D’autre part, cette consultation est peu ou pas (dans 75 % des cas) alternée avec la visite d’autres sites. Un important recours aux moteurs de recherche atteste de l’utilisation de ce site comme source d’informations, notamment, pour alimenter un contexte de recherche. Cette observation se confirme par l’inventaire des autres sites consultés au cours d’une même session et explique le fait que l’accès par le catalogue soit peu utilisé. Les sites personnels,
sur-représentés dans les sessions "avec Gallica", s’imposent comme sources de données sur des sujets pointus par effet d’échange entre spécialistes. En revanche, les sites de type "médias de presse" sont moins présents dans ces sessions.
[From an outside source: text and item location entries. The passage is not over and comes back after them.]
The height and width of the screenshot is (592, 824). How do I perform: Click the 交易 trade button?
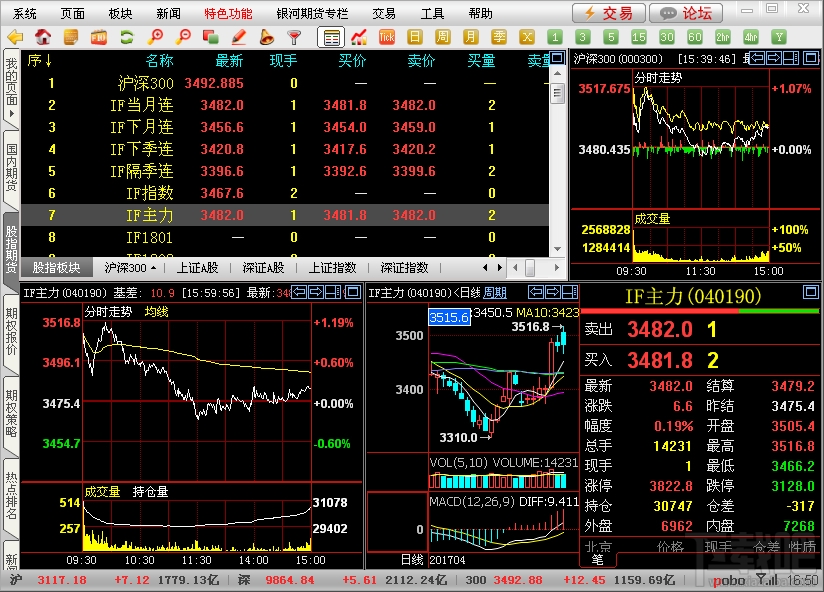point(609,13)
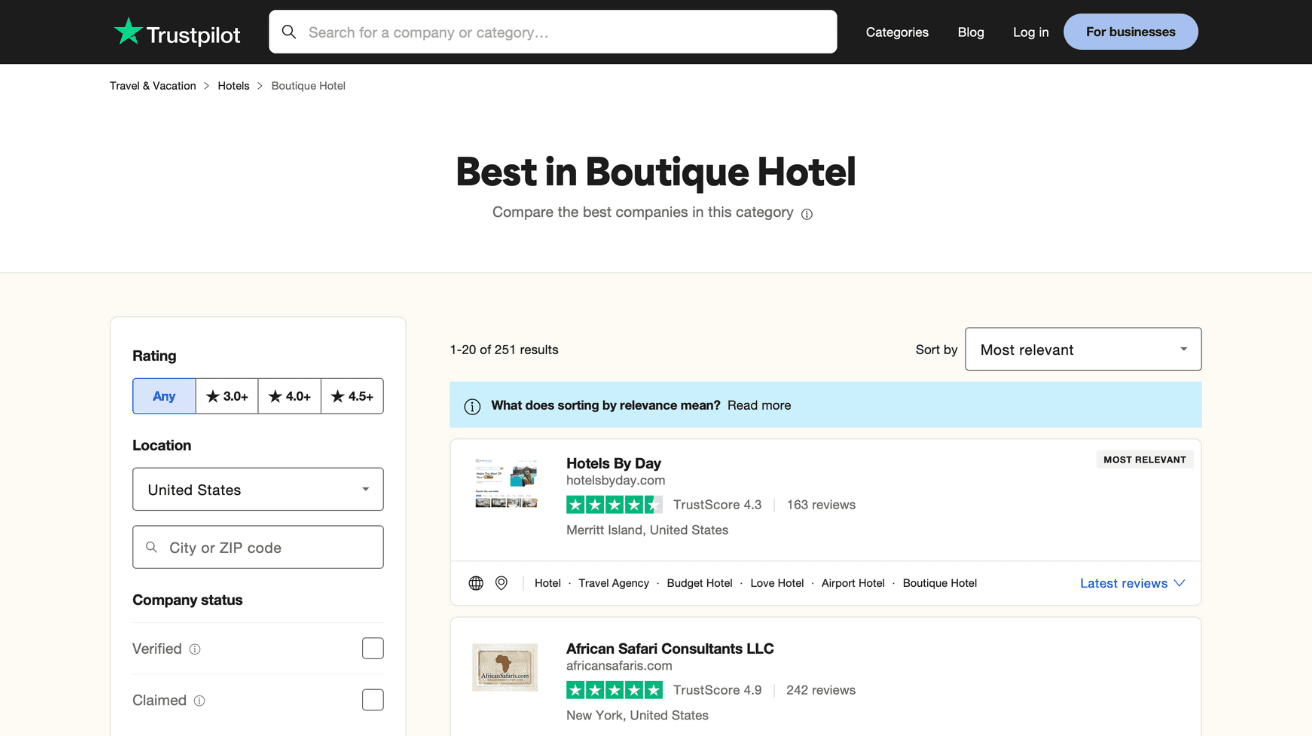This screenshot has width=1312, height=736.
Task: Open the African Safari Consultants logo thumbnail
Action: coord(505,668)
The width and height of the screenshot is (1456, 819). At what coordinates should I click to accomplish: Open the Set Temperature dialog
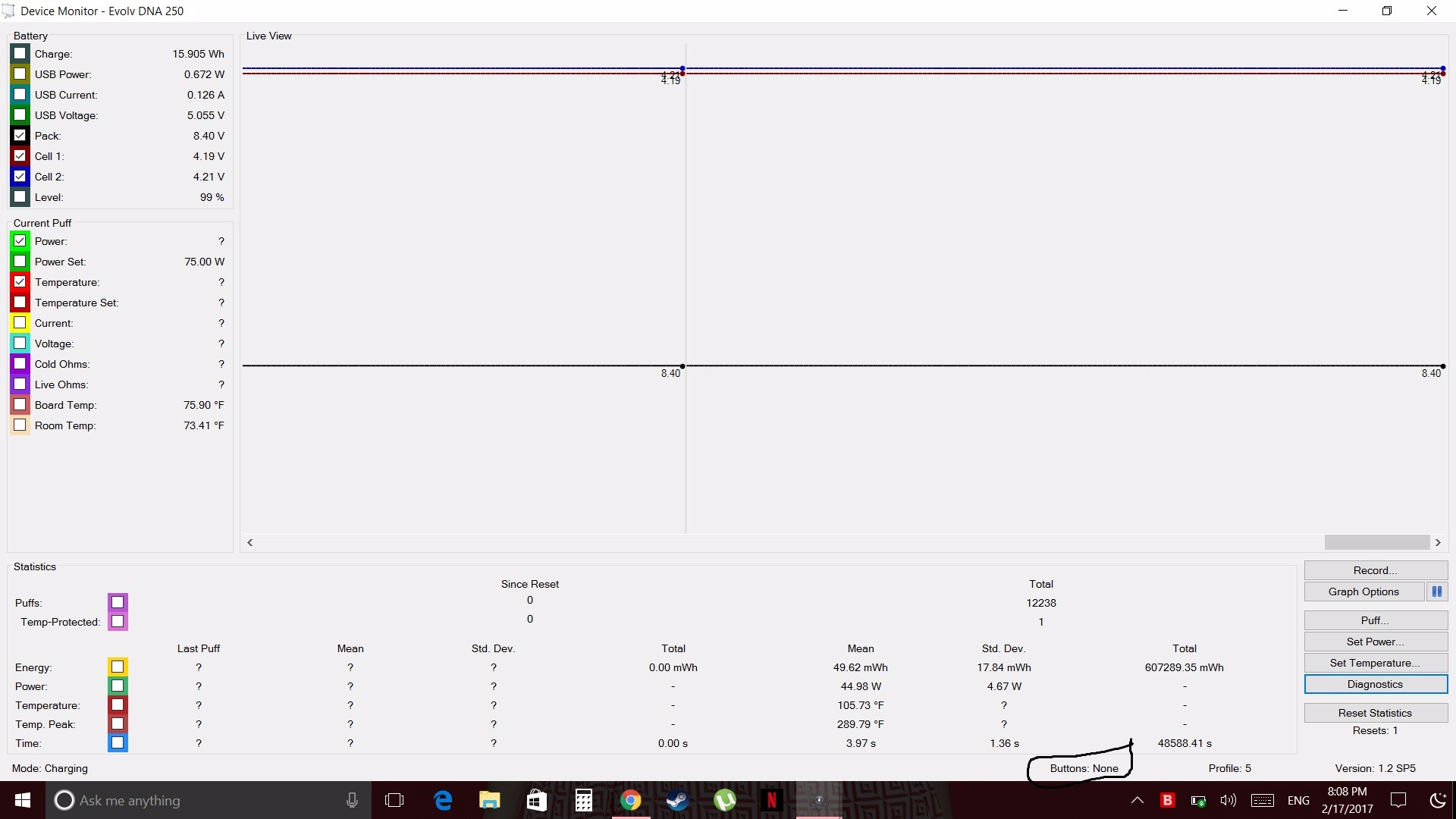[1375, 663]
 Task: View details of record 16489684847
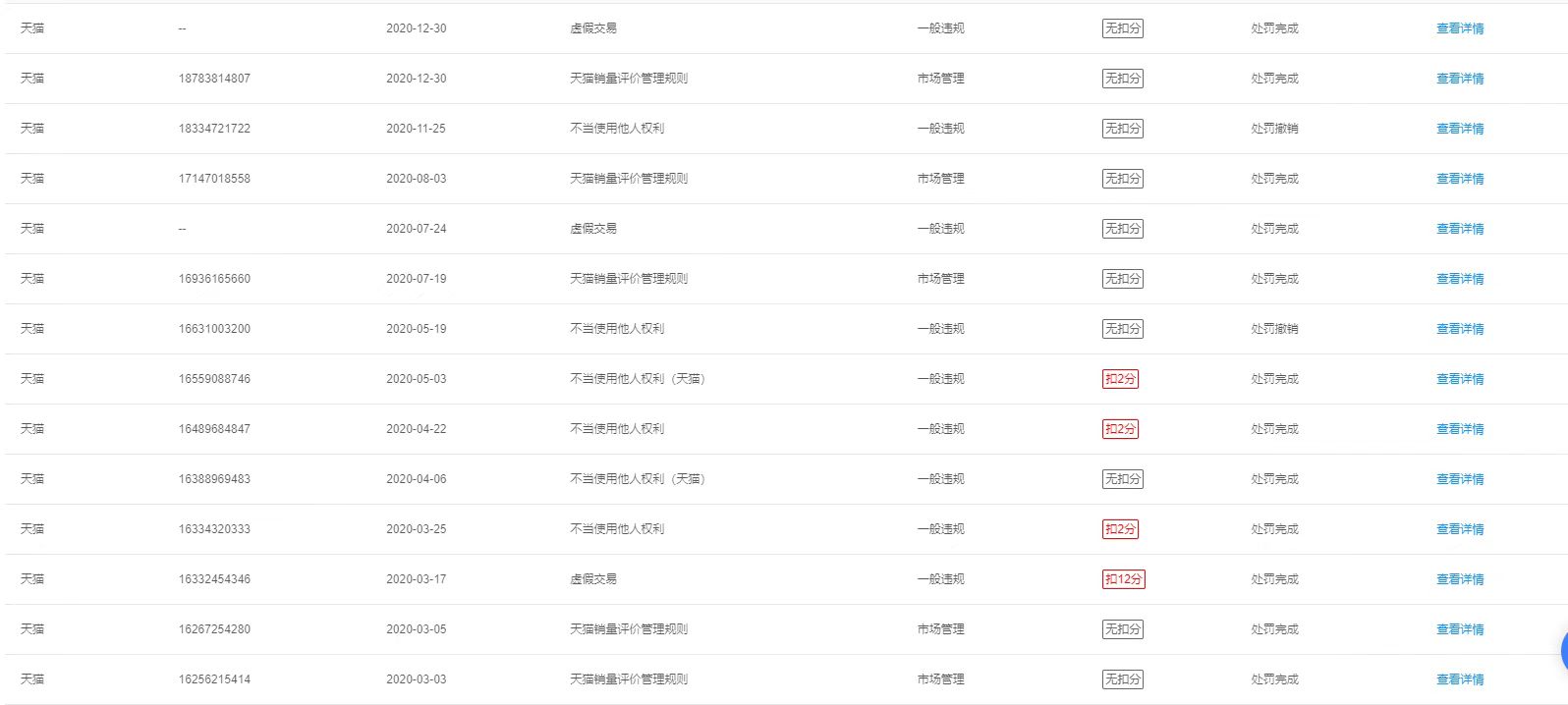tap(1460, 429)
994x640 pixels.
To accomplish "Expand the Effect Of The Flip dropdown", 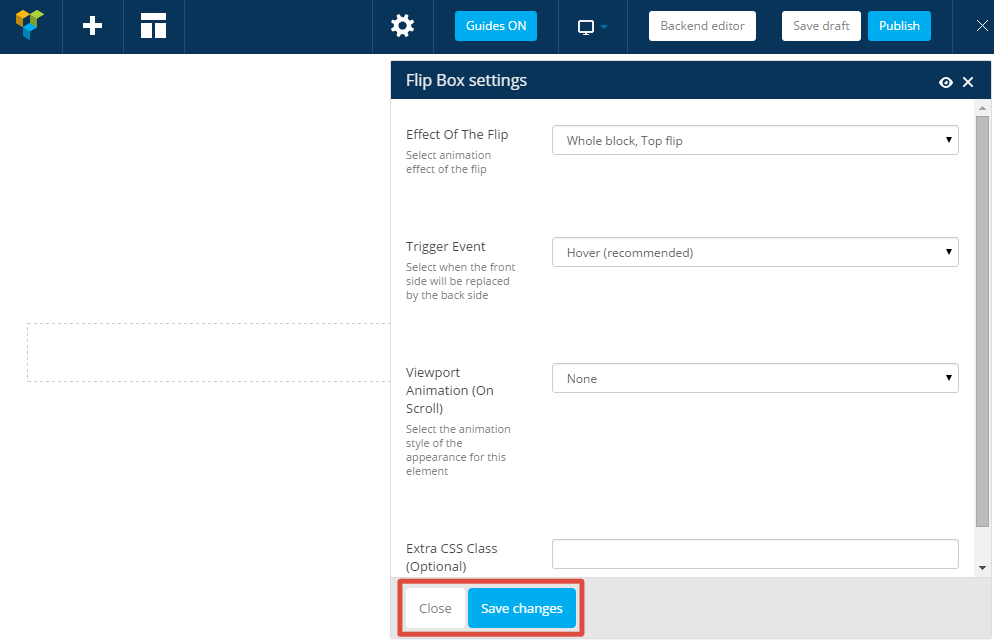I will pos(754,141).
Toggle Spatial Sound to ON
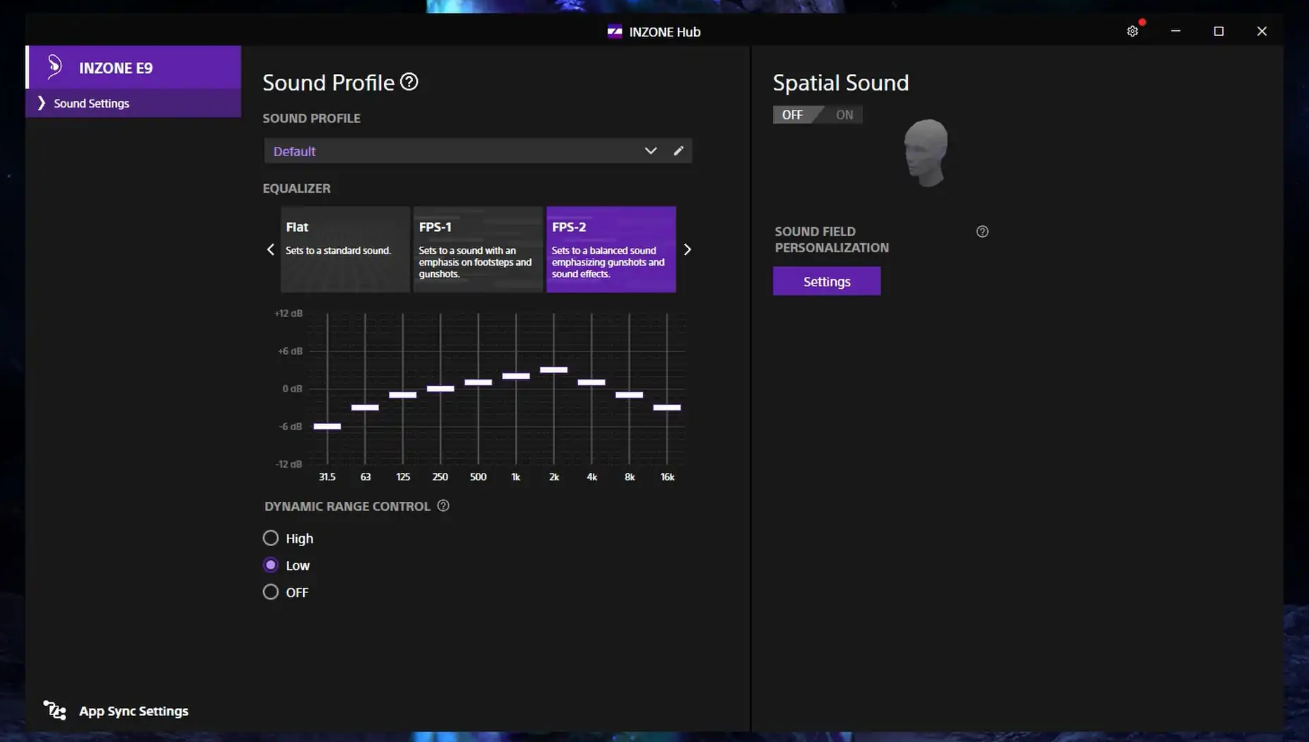 [x=844, y=115]
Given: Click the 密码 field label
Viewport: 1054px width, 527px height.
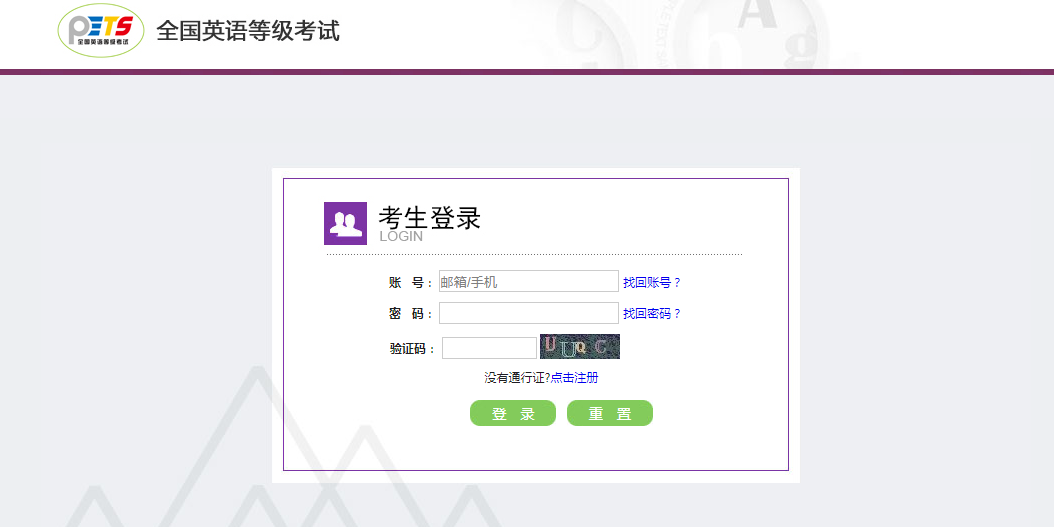Looking at the screenshot, I should tap(410, 314).
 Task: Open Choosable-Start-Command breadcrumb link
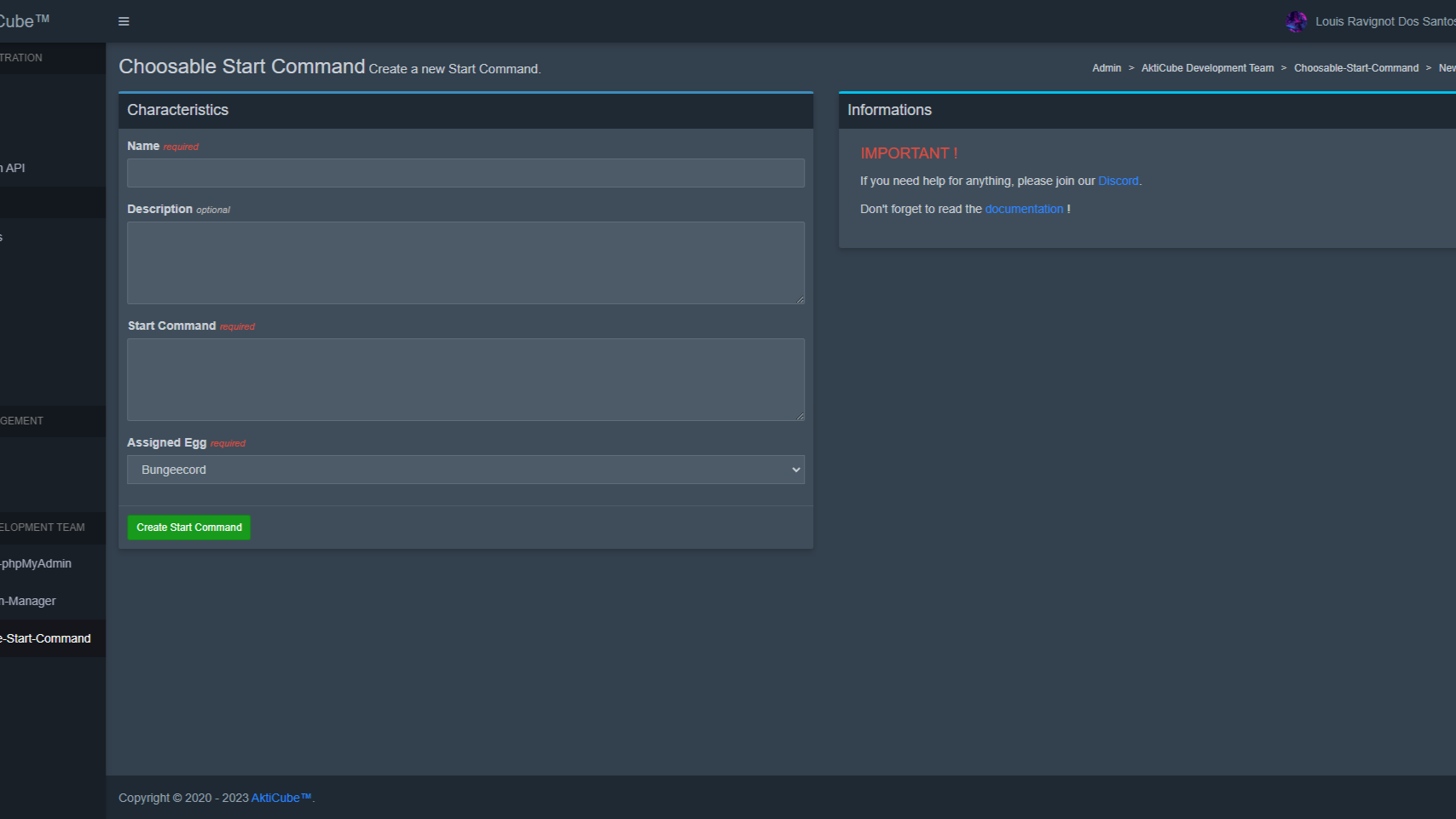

Les utilisateurs de Gallica sont, certes, de grands consommateurs de journaux en ligne, mais l’accès à ces deux types de sites ne correspond pas aux mêmes pratiques et intervient plutôt dans des contextes différenciés.

Gallica, réservoir de textes

Plusieurs "portraits types" d’usagers se sont dégagés de cette étude :

le chercheur d’informations, qui utilise Gallica comme une "source d’informations primaires" parmi d’autres et conjointement avec des moteurs de recherche dans un cadre professionnel ou de hobby ;
le bibliophile, qui recourt à Gallica pour anticiper un achat ou un emprunt, et dont l’objectif reste l’objet-livre. Le site assure alors une médiation vers la sphère marchande ;
le lecteur à l’écran, qui déplace ses habitudes de grand lecteur du papier vers l’écran. C’est un profil rare
(un entretien sur 16).

Pour la majorité des lecteurs, Gallica est utilisée comme un réservoir de textes. On retrouve chez eux, globalement, le profil du chercheur amateur. La lecture en ligne est rare. On peut plutôt parler de "consultation-navigation".
Le recueil de ces données va contribuer à une analyse plus poussée de l’utilisation des contenus et des métadonnées* de Gallica. Les modalités de recherche et de navigation dans l’interface de ce site, tracées dans le détail par la sonde, font apparaître que si Gallica a été conçue comme une bibliothèque pourvue d’un catalogue, si ses ressources ont été classifiées et ses parcours thématiques organisés, son utilisation est bien aussi celle d’un important réservoir d’informations sur Internet, utilisé par un nouveau public manipulant les "outils Web" pour la recherche,
la navigation et le téléchargement de documents.

Thierry Cloarec


*Métadonnées : données descriptives ou techniques, non visibles, placées en deçà du fichier et permettant (notamment dans le contexte évoqué ici) d’indexer les pages Web afin que les moteurs de recherche les repèrent plus vite.